[Dataset entries]
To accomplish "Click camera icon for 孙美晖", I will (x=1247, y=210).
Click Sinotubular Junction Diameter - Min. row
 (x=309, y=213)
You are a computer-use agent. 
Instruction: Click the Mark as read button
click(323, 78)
==
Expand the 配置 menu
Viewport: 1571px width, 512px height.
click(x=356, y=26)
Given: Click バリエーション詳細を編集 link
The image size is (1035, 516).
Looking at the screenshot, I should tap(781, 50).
---
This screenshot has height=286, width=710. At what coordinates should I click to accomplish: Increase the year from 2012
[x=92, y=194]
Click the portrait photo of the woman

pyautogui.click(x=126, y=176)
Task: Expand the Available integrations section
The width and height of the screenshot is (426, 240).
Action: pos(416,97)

_Activity_:
Give nothing but the number of lines in the entries that include "Expand".

_Response to this task_:
2